Все эти мысли, не оформляясь в слова, возникли и погасли в голове Турецкого – и в результате повели к расхолаживанию. Если пару секунд назад от руки Ольги шибало таким животным магнетизмом, ради которого Саша готов был забыть все на свете, то теперь он снова овладел собой. И Ольга, чутко угадав перемену его состояния, поспешно сказала:
– Но у вас так много работы, я вас очень задержала, наверное…
– Нет, что вы… – Магнетизм иссяк, словно просочившись в пол, но Турецкий по-прежнему был не в состоянии выпустить руку Ольги. – Оля, если вам что-то нужно – только скажите… Может быть, все же съездить, купить вам линзы?
– Нет-нет. Я съезжу завтра к офтальмологу, все будет хорошо.
Руку первой убрала она. Медленно, как бы нехотя.
– Но если будет нужно, Саша, я обязательно скажу вам.
– У меня тоже наверняка возникнут еще вопросы. Значит, увидимся, да?

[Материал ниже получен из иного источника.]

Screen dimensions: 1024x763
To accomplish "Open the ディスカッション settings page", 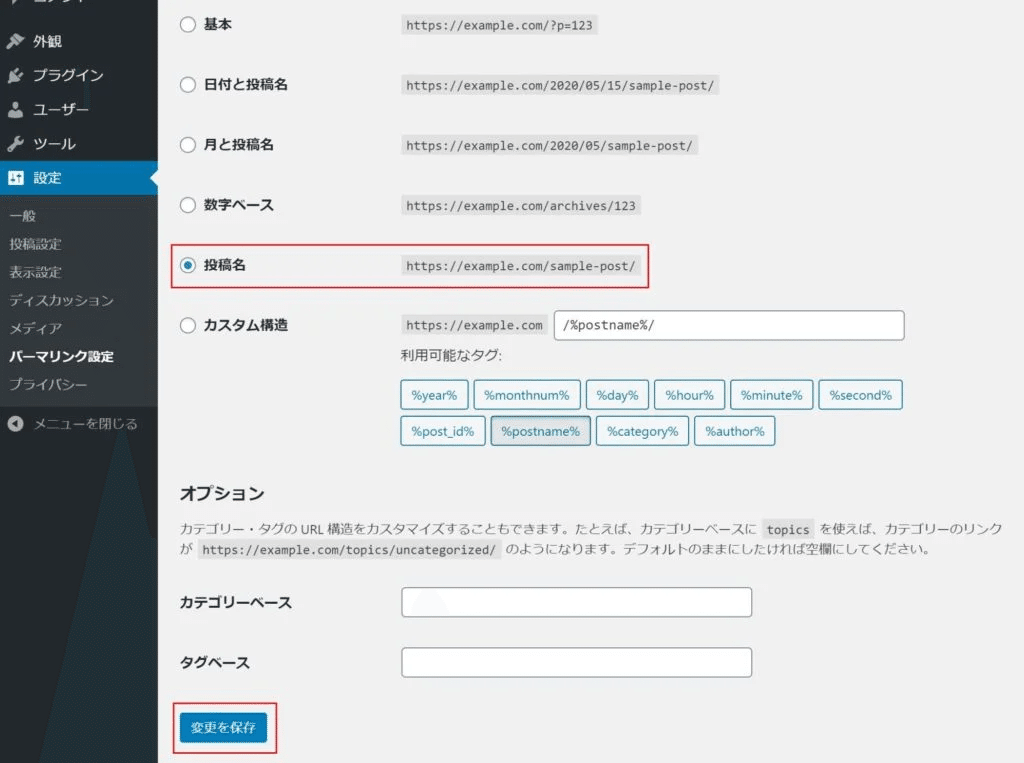I will (x=60, y=299).
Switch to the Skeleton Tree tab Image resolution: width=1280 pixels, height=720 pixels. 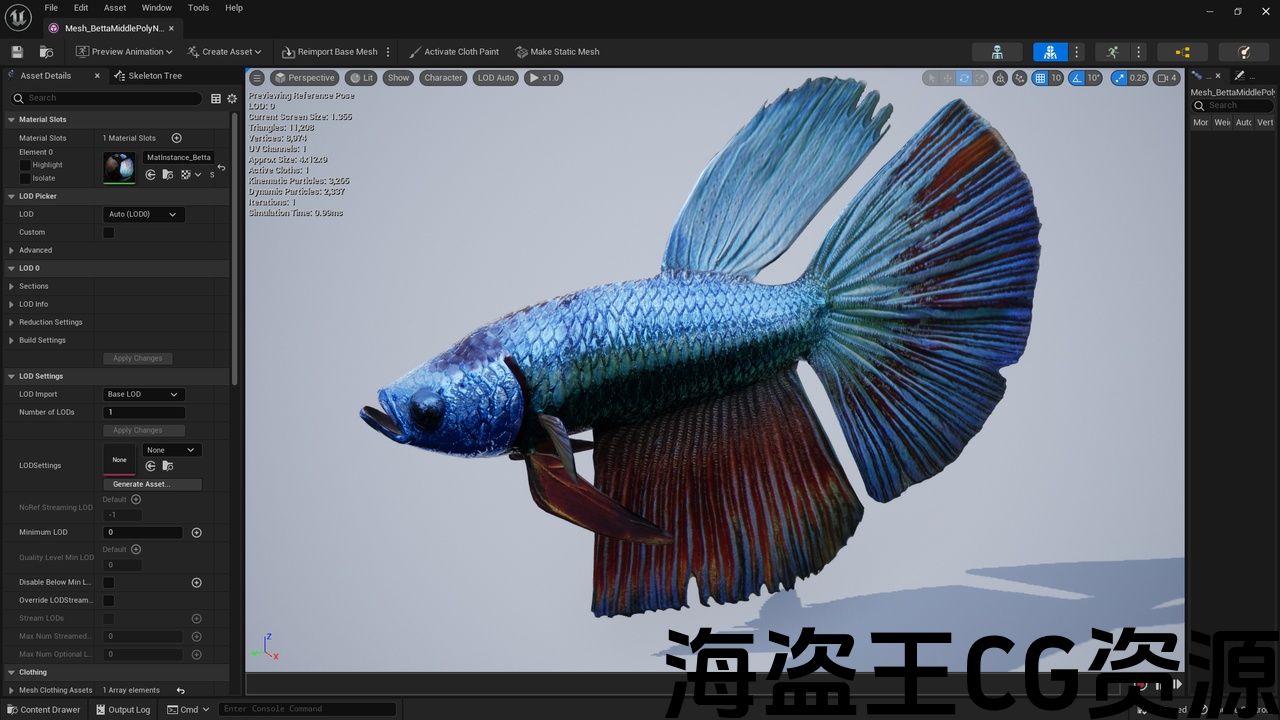[x=154, y=76]
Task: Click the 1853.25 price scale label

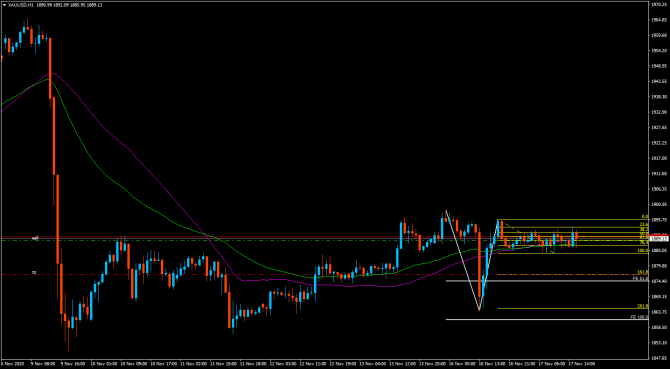Action: 659,343
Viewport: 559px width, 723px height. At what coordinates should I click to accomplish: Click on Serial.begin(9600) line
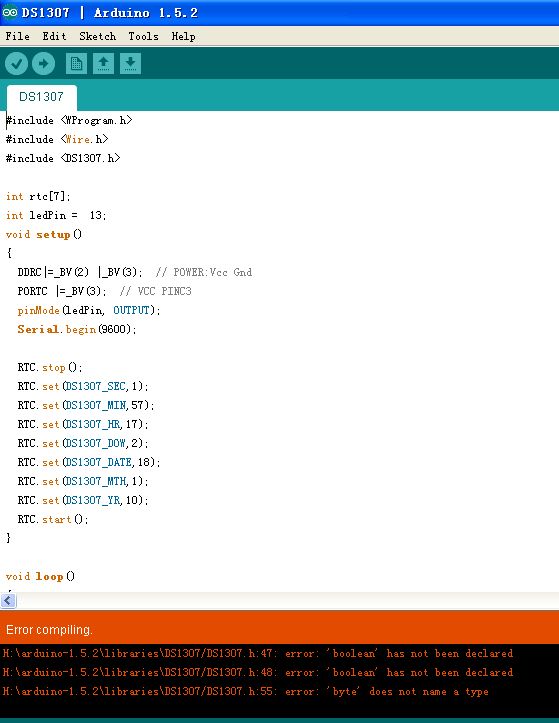(77, 329)
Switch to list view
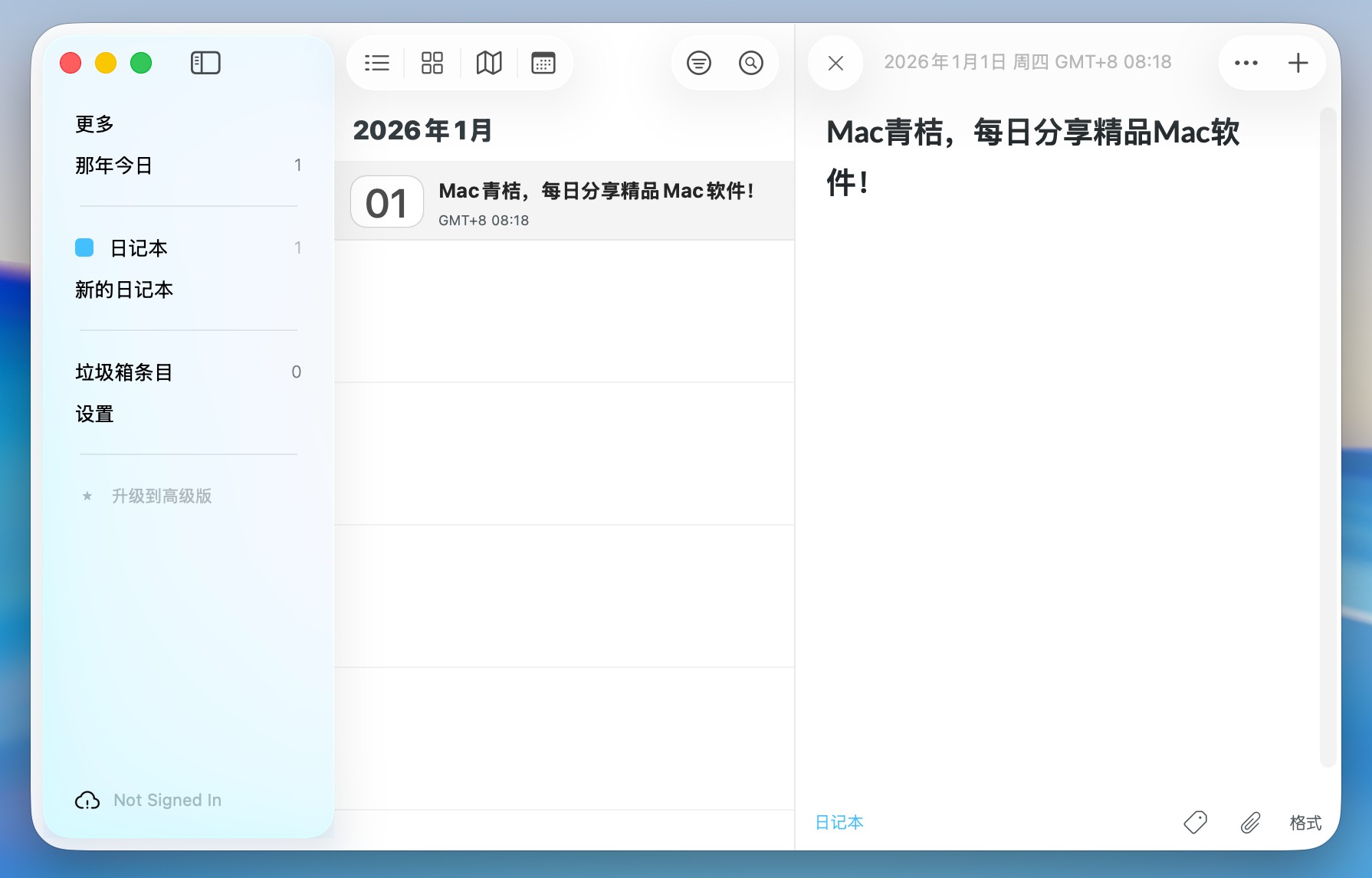The width and height of the screenshot is (1372, 878). coord(376,63)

– Конечно! – Голос Ольги вырвался на лестничную площадку, куда ступил Турецкий, оставляя позади море несбывшихся возможностей. – До свидания!
– До свидания, Оля!
Ольга закрывала за Турецким дверь долго, нарочито громко гремя замком. Потом отошла от двери – не щурясь, уверенным шагом, спокойно глядя вокруг. Остановиться ее заставил взгляд, брошенный на связку колокольцев. Под самым потолком Ольга заприметила мелкую петельку – бечевка, на которой подвешены колокольчики, там запуталась и перекрутилась. Не каждый снайпер с изощренным зрением обратил бы внимание на этот микроскопический дефект… Уверенным движением Ольга достала и распутала узелок.